5. Married?

73.1K 5.4K 170
                                    

Rana menyematkan cincin pernikahannya di jari manis milik Dhiani, setelah itu giliran Dhiani yang menyematkan cincin ke jari manis milik Rana. Sekarang mereka berdua telah sah menjadi sepasang suami istri.

Acara pernikahan mereka tidak terlalu banyak mengundang banyak orang, bahkan bisa di hitung oleh jari, karena hanya keluarga terdekat saja yang datang. Pernikahan Rana dan Dhiani masih sangat rahasia, dikarenakan Dhiani yang masih berstatus sebagai pelajar.

"Ibu gak nyangka banget, sekarang anak ibu sudah jadi seorang istri." Dinda memeluk erat tubuh Dhiani yang indah dengan balutan kebaya putih, tak lupa juga dengan hijab senadanya.

Dhiani membalas pelukan Dinda. "Aku juga gak nyangka, Bu."

"Jadilah istri yang shalihah, berbakti kepada suami, karena sekarang tanggung jawab kamu sudah beralih pada suamimu," ujar Dinda dan tak terasa setetes demi setetes air mata jatuh dari kedua orang yang sedang berpelukan itu.

"Terima kasih, Bu, karena ibu sudah menjadi ibu yang baik untuk aku. Aku sangat menyayangi ibu," ucap Dhiani dengan suara bergetar.

"Tidak usah terima kasih sayang."

"Ayah," rengek Dhiani ketika Zidan ikut berpelukan dengannya dan Dinda.

Zidan mengusap puncak kepala Dhiani dengan sayang. Dia tidak menyangka putri sulungnya ini sudah dewasa dan sudah menjadi seorang istri.

"Ayah bangga padamu, sayang. Ayah selalu mencintaimu." Zidan menghapus air mata yang hampir saja keluar dari sudut matanya.

"I love you more, Ayah."

***

Dhiani sedang berbaring di atas kasur king sizenya. Hari ini ia begitu sangat gugup, karena sebentar lagi ia akan tidur ditemani oleh suaminya.

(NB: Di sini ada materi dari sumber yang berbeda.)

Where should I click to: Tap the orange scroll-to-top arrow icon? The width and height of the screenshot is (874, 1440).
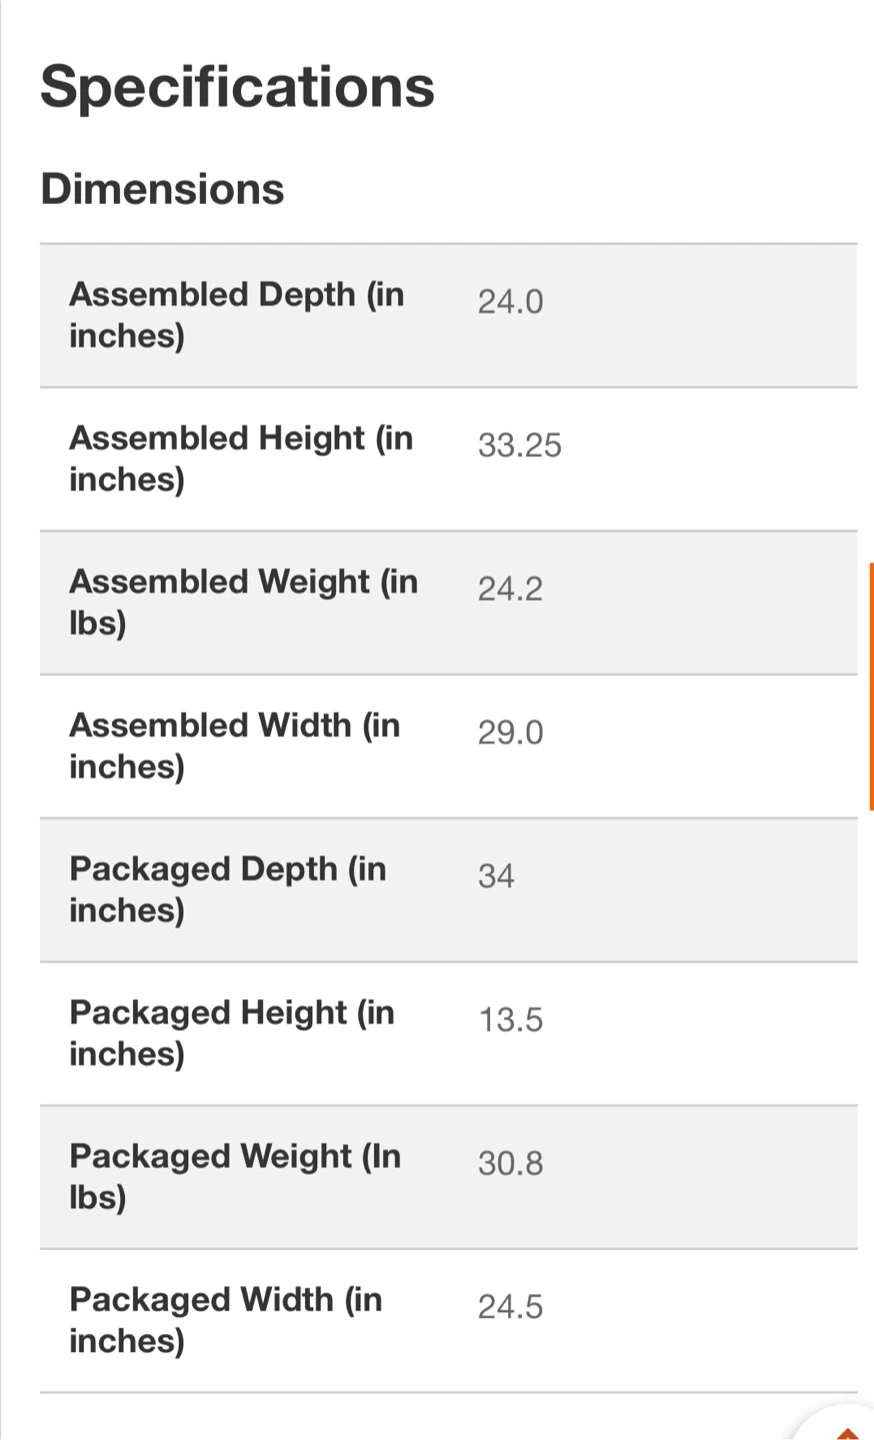[847, 1433]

Terdengar suara pintu kamar mandi dibuka, dan terlihat sosok Rana yang tampan hanya dengan memakai kaos polos dengan celana selututnya. Rambutnya yang basah dikeringkan oleh handuk merah milik Dhiani.

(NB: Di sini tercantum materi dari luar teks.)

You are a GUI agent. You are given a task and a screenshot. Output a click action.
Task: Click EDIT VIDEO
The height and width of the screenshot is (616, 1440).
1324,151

Dhiani menelan salivanya susah payah, karena ia baru menyadari, bahwa Rana benar-benar sangat tampan.

"Sudah puas melihat suamimu yang tampan ini hmm?" goda Rana dan membuat pipi Dhiani merona seketika.

Dhiani memalingkan pandangannya ke arah ponsel putih miliknya yang sedari tadi ia genggam. "Hm, tidak. Bapak jangan kege-eran," elak Dhiani.

"Aku tidak ge-er, tapi memang itulah kenyataannya. Kamu terpesona kan?"

Dhiani bungkam. Apa dia tidak salah dengar? Rana menganggil dirinya dengan kata 'aku-kamu' bukan 'saya-kamu'.

"Saya tidak persona!" tegas Dhiani.

"Bohong itu dosa loh." Rana ikut berbaring di ranjang milik Dhiani, tepatnya berbaring di sebelah Dhiani.

Jantung Dhiani berpacu lebih cepat dari biasanya. Ia tidak tahu harus melakukan apa sekarang, karena tubuhnya terasa kaku seketika.

"Kok, diam? Bolehkan aku membuka hijab ini?" tanya Rana sambil melihat ke arah hijab instan yang dikenakan oleh Dhiani.

Dhiani mengangguk gugup. Seharusnya Rana tidak perlu bertanya seperti itu. Karena sekarang dirinya sudah sah menjadi suami Dhiani.

Dengan perlahan Rana membukakan hijab coklat milik Dhiani. Kemudian dilanjut dengan melepas ikat rambutnya. "Ternyata kamu mempunyai rambut yang panjang. Aku suka."

Deg.

Lagi-lagi Dhiani dibuat merona oleh Rana. Apalagi posisi Rana yang sedang menghadap ke arah Dhiani.